Liz Truss vows to safeguard 'precious Union' and carry on Johnson's strategy

·2-min read
Liz Truss
Liz Truss

THE FRONTRUNNER to become the next prime minister has insisted she will safeguard the “precious" United Kingdom as she pledged to deliver Boris Johnson's 2019 manifesto in full.

Liz Truss, speaking at a Conservative leadership hustings event in Belfast, told Tory members that the Union is “one of the key assets” of the UK, insisting: “I want our family to stay together and never split up”.

She told activists that she will “protect our precious United Kingdom” if she is named the next prime minister.

The Foreign Secretary added: “We are the Conservative and Unionist party – we believe in the Union.

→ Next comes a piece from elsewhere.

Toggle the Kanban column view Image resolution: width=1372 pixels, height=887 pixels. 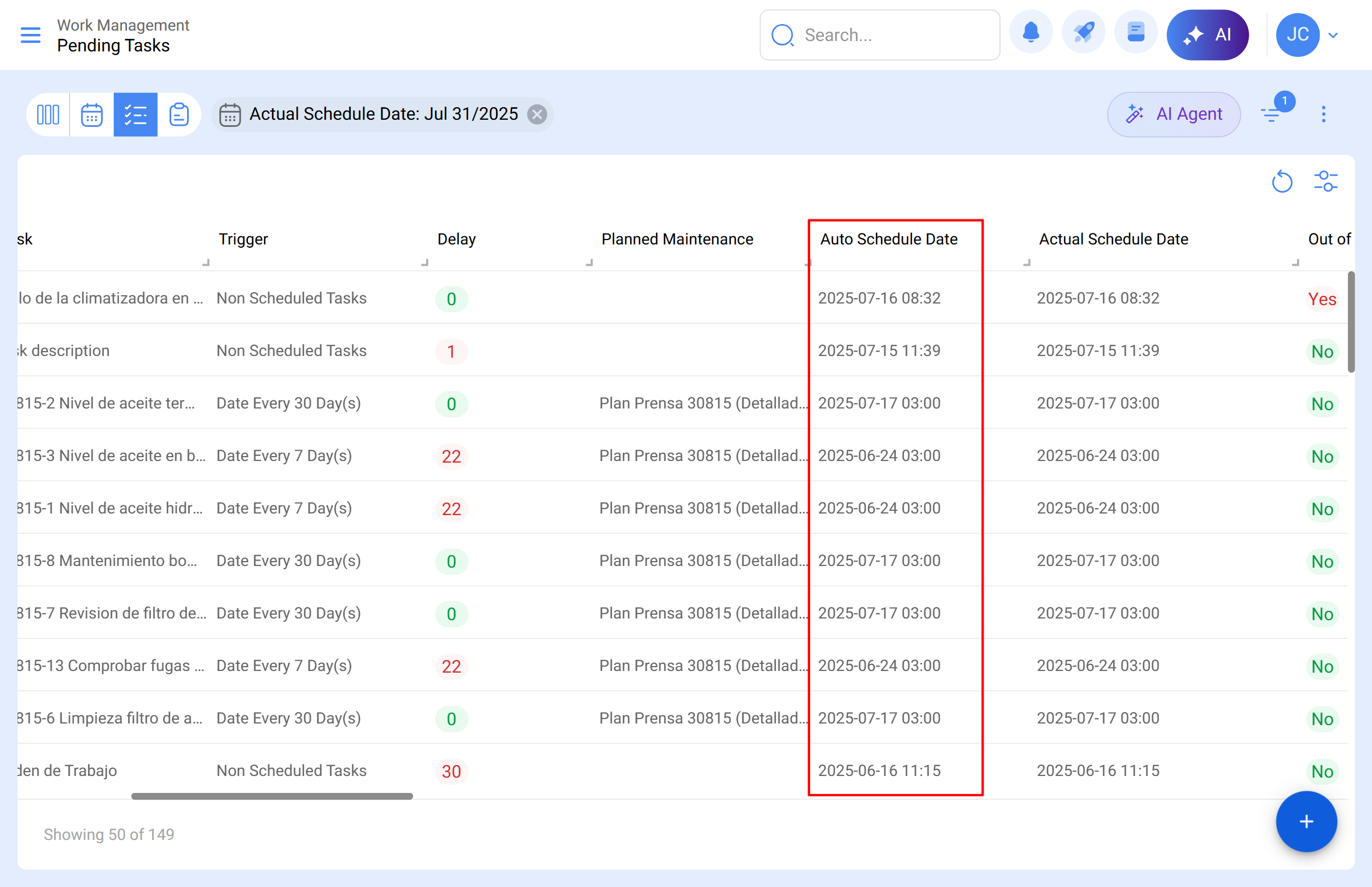coord(48,114)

“I’m very, very committed to delivering for the whole United Kingdom and I believe in it.”

Ms Truss, who insisted she is “a child of the Union” after living in Paisley as a child, warned the Northern Ireland Protocol was “causing unfairness” for communities in Northern Ireland.

She told Tory members that she is determined to “unlock the opportunities of Brexit, adding that “we need to be bolder”.

Ms Truss was asked whether her support for Mr Johnson put her integrity at risk.

The candidate rejected the claims and said that “Boris Johnson has been an excellent Prime Minister”.

She added: “He delivered on Brexit, he delivered on the Covid vaccine - I’m proud of what he did.

“We need to deliver on the promises we made in 2019. That is what I’m determined to do.”

Meanwhile her rival Rishi Sunak accused the Foreign Secretary of setting up a “moral failure” if she does not support the most vulnerable through the cost-of-living crisis.

The former chancellor said: “The most important issue facing our country in the short term is how are we going to get through this winter.

“I think millions of people are at risk of a very tough time and I’ve been very clear that my plan is to support them.

“I believe that we have to support vulnerable groups, those on low incomes and pensioners, directly with financial support, because a tax cut does not work for those people.

“Liz’s plan is to say ‘well, I believe in tax cuts, not direct support’. I don’t think that’s right because a tax cut for someone on her salary means £1,700 of help.

“For someone working really hard on a national living wage, in the care sector, that tax cut is worth about a £1 a week. For a pensioner, who is not working, that tax cut is worth precisely zero.

“That’s not a plan that I think is right for our country.

“If we don’t directly help those vulnerable groups, those on the lowest incomes, those pensioners, then it will be a moral failure of the Conservative government and I don’t think the British people will forgive us for that.”